SÃO LUÍS, 15 de janeiro de 2026 – A Justiça de São Luís suspendeu um processo contra a Azul em cumprimento a decisão do STF, que determinou a paralisação nacional de ações sobre cancelamento de voos.
A sentença do 8º Juizado Especial Cível tratou de pedido de indenização por danos morais e materiais.
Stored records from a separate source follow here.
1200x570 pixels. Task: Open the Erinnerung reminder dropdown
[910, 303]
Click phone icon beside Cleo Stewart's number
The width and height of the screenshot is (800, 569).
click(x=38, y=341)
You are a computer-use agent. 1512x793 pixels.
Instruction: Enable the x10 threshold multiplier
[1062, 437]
A companhia atribuiu o cancelamento a motivo de força maior causado por excesso de carga na aeronave.
A magistrada Maria José França Ribeiro afirmou que o caso envolve a responsabilidade civil das empresas aéreas porque discute a aplicação do Código de Defesa do Consumidor ou do Código Brasileiro de Aeronáutica.
A juíza destacou que o tema está em análise no STF por meio do Recurso Extraordinário com Agravo nº 1.560.244. O Supremo reconheceu repercussão geral para a controvérsia constitucional apresentada no processo.
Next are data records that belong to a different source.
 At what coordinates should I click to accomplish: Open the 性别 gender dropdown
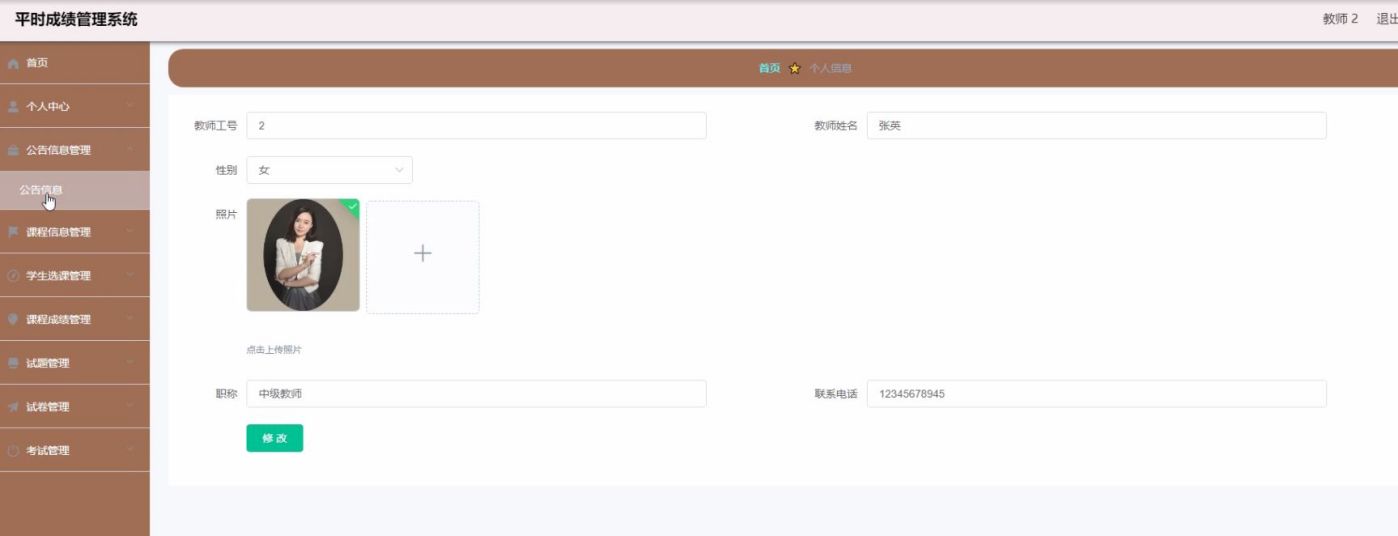[329, 170]
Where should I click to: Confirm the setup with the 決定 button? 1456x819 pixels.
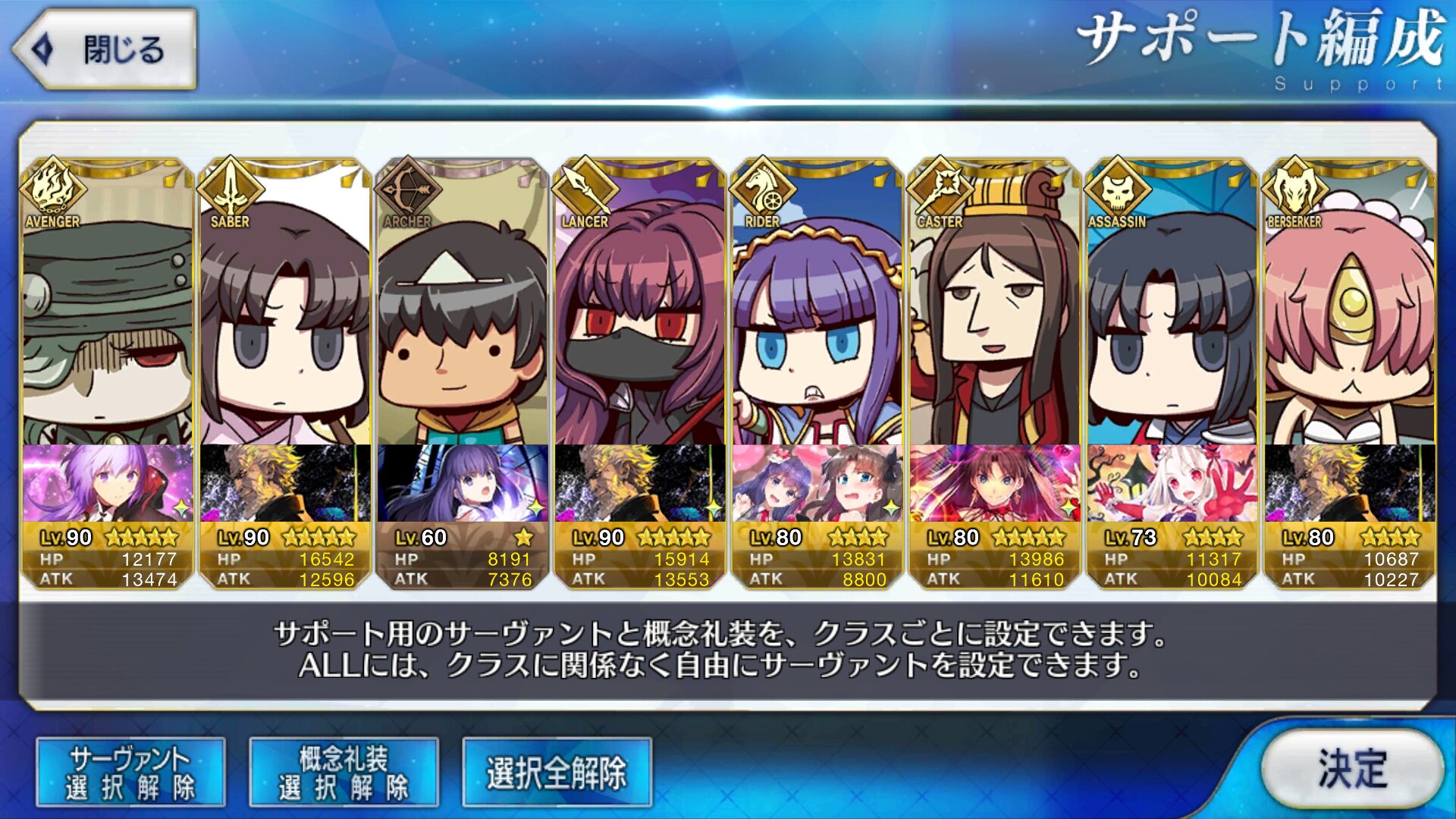[1353, 769]
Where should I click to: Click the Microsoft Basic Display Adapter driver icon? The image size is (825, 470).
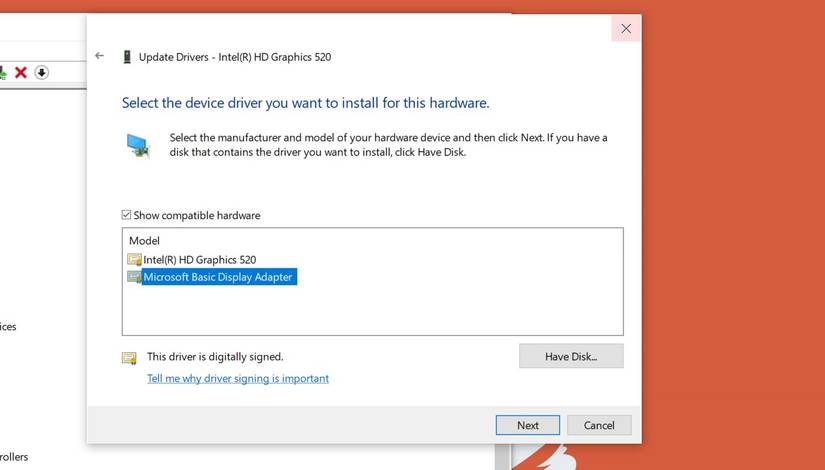point(134,277)
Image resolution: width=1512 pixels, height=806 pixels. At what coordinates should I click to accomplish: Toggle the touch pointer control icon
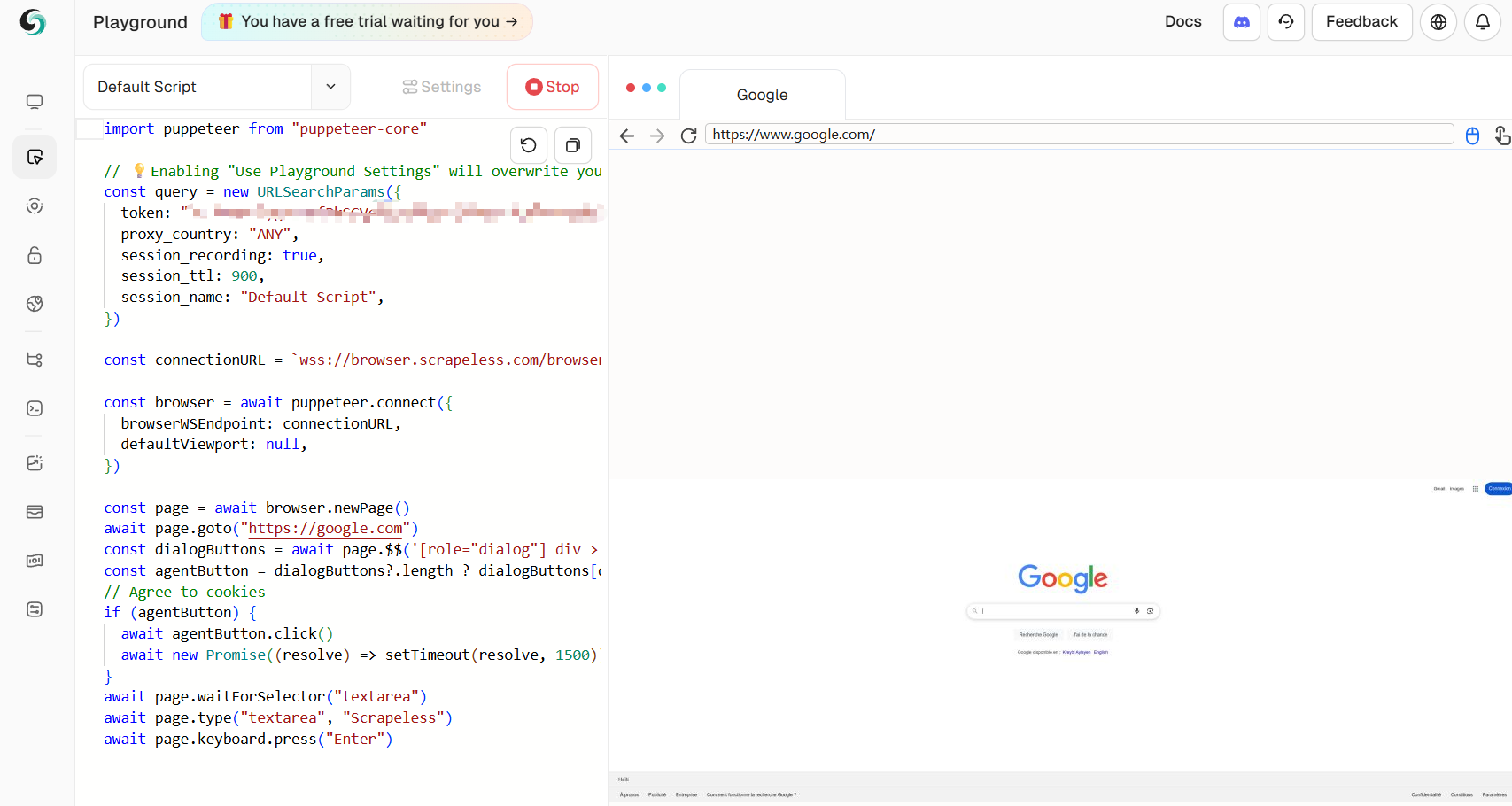tap(1501, 136)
SUSPENSÃO NACIONAL DOS PROCESSOS
O ministro Dias Toffoli determinou em 26 de novembro de 2025 a suspensão de todos os processos pendentes que discutem a mesma matéria. O STF ordenou que ações individuais ou coletivas parem até decisão final. A medida busca garantir isonomia porque evita decisões divergentes na análise da responsabilidade das empresas aéreas.
A sentença afirmou que o andamento do processo poderia contrariar o devido processo legal. A magistrada explicou que a Justiça deve aguardar definição do STF sobre o Tema 1.417, que trata da responsabilização por cancelamentos, atrasos ou alterações de voos. Dessa forma, o processo ficará suspenso até o julgamento do mérito pelo Supremo.
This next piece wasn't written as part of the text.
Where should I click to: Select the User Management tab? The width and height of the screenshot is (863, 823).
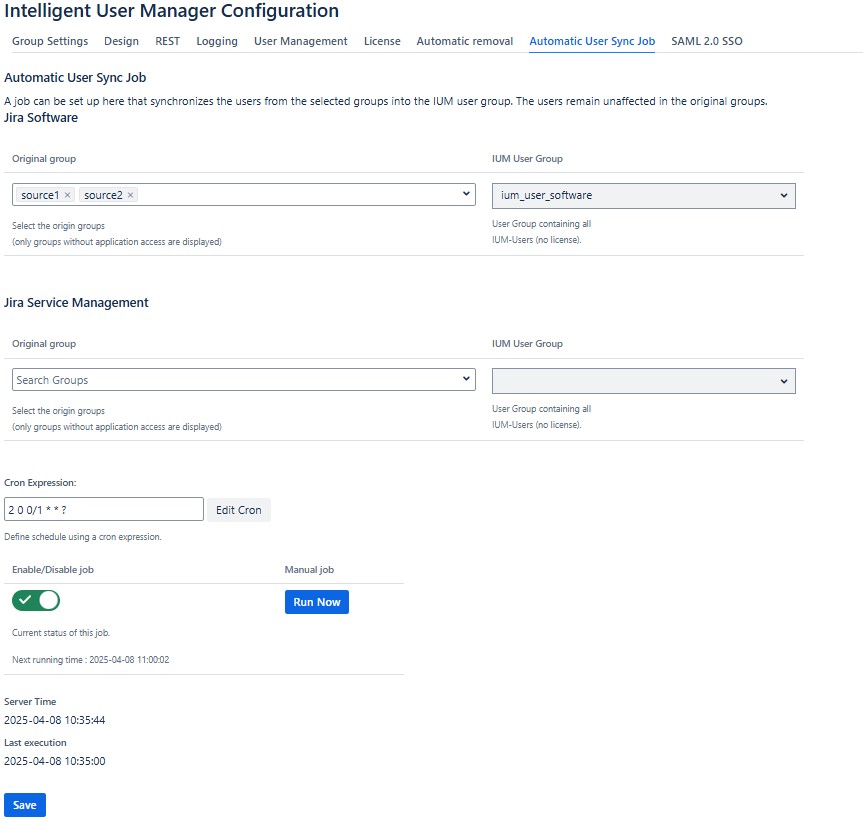[301, 41]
PEDIDO ATENDIDO PELA COMPANHIA AÉREA
A decisão do STF atendeu solicitação da Azul e da Confederação Nacional do Transporte, que apontaram divergências na jurisprudência. As entidades afirmaram que a repetição de litígios afeta a segurança jurídica.
Segundo os autos, o STF avaliou que a suspensão permite tratamento uniforme para situações semelhantes envolvendo companhias aéreas.
Os argumentos apresentados destacaram o impacto da multiplicidade de processos sobre a competitividade do setor. A Justiça de São Luís aplicou a determinação do STF e suspendeu o trâmite do caso até definição final.
O juizado registrou que a suspensão ocorre por cumprimento obrigatório.